Depuis plusieurs années, les statistiques de la police démentent les rumeurs: il n'y a pas plus de délits au Lignon qu'ailleurs dans
le canton. Les médias depuis peu se prennent au jeu. Et ils viennent de loin: TF1 parle en prime time de «modèle de banlieue dont la France ferait bien de s'inspirer». Le magazine Géo revient sur la «magnifique piscine du sommet de la plus grande tour». La TSR évoque le plaisir de vivre ici. Mais Thierry Apothéloz reste sceptique: «Les campagnes médiatiques négatives ont été tapageuses.»

A Genève seuls les résidents du Lignon et leurs proches semblent se rendre compte du changement. La cité compte 6800 habitants contre 5500 il y a quelques années. Les jeunes générations, qui avaient quitté le quartier, reviennent en famille. L'endroit est idéal pour les enfants: il y a une crèche, des écoles et les voitures circulent sous terre. Les écoliers sortent en toute sécurité dans le parc. Les balades au bord du Rhône font rejaillir la nature. Chevreuils et castors pointent souvent le bout de leur museau. Nous sommes pourtant à dix minutes du centre de Genève.
══════════
* **Votre tâche**: Recopiez intégralement le texte sur le quartier du Lignon, sans y changer un seul mot ni signe de ponctuation.

* **Données recueillies**:
══════════
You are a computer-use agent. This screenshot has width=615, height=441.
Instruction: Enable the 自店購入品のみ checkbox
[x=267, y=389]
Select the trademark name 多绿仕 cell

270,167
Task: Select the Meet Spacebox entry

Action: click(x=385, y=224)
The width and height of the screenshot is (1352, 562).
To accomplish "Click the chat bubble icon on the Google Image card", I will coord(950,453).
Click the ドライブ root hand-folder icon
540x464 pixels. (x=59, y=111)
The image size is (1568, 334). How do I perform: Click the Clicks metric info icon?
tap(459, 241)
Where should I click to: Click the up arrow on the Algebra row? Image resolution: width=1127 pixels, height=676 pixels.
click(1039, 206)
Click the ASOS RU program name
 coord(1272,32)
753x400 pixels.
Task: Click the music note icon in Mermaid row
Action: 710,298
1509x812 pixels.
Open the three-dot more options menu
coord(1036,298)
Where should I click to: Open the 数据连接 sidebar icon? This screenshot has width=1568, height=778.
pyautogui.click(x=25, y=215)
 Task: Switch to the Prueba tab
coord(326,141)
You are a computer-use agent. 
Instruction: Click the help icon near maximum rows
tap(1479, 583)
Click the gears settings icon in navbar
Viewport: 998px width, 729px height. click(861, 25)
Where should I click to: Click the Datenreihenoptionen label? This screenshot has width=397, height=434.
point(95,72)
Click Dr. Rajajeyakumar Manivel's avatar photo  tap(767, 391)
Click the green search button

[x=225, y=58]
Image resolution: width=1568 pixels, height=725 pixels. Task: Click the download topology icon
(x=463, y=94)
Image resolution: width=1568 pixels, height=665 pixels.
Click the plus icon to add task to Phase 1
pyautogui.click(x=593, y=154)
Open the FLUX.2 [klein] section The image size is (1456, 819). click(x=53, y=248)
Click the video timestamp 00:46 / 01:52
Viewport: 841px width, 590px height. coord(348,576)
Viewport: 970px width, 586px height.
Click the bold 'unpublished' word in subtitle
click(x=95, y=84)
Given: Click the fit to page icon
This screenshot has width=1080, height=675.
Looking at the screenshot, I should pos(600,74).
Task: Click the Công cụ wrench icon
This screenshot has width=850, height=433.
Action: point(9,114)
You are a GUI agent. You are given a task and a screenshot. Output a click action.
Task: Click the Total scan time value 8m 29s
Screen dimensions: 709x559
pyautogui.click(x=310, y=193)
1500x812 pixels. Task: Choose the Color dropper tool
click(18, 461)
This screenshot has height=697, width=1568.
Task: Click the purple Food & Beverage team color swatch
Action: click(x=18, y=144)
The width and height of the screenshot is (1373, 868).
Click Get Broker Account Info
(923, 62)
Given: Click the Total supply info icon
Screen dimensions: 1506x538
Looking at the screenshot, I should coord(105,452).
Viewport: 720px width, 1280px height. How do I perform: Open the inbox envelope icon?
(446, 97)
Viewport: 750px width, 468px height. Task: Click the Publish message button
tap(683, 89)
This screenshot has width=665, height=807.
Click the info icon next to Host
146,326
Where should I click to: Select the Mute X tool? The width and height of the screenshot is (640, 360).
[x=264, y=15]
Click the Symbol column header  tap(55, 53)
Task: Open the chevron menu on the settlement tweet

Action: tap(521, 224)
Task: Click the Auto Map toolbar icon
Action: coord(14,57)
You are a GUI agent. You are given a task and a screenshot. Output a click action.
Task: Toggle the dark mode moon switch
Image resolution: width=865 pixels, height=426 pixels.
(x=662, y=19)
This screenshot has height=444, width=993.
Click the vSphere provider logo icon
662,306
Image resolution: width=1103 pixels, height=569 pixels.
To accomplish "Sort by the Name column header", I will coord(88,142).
══════════
* **Résultat attendu**:
Depuis plusieurs années, les statistiques de la police démentent les rumeurs: il n'y a pas plus de délits au Lignon qu'ailleurs dans
le canton. Les médias depuis peu se prennent au jeu. Et ils viennent de loin: TF1 parle en prime time de «modèle de banlieue dont la France ferait bien de s'inspirer». Le magazine Géo revient sur la «magnifique piscine du sommet de la plus grande tour». La TSR évoque le plaisir de vivre ici. Mais Thierry Apothéloz reste sceptique: «Les campagnes médiatiques négatives ont été tapageuses.»

A Genève seuls les résidents du Lignon et leurs proches semblent se rendre compte du changement. La cité compte 6800 habitants contre 5500 il y a quelques années. Les jeunes générations, qui avaient quitté le quartier, reviennent en famille. L'endroit est idéal pour les enfants: il y a une crèche, des écoles et les voitures circulent sous terre. Les écoliers sortent en toute sécurité dans le parc. Les balades au bord du Rhône font rejaillir la nature. Chevreuils et castors pointent souvent le bout de leur museau. Nous sommes pourtant à dix minutes du centre de Genève.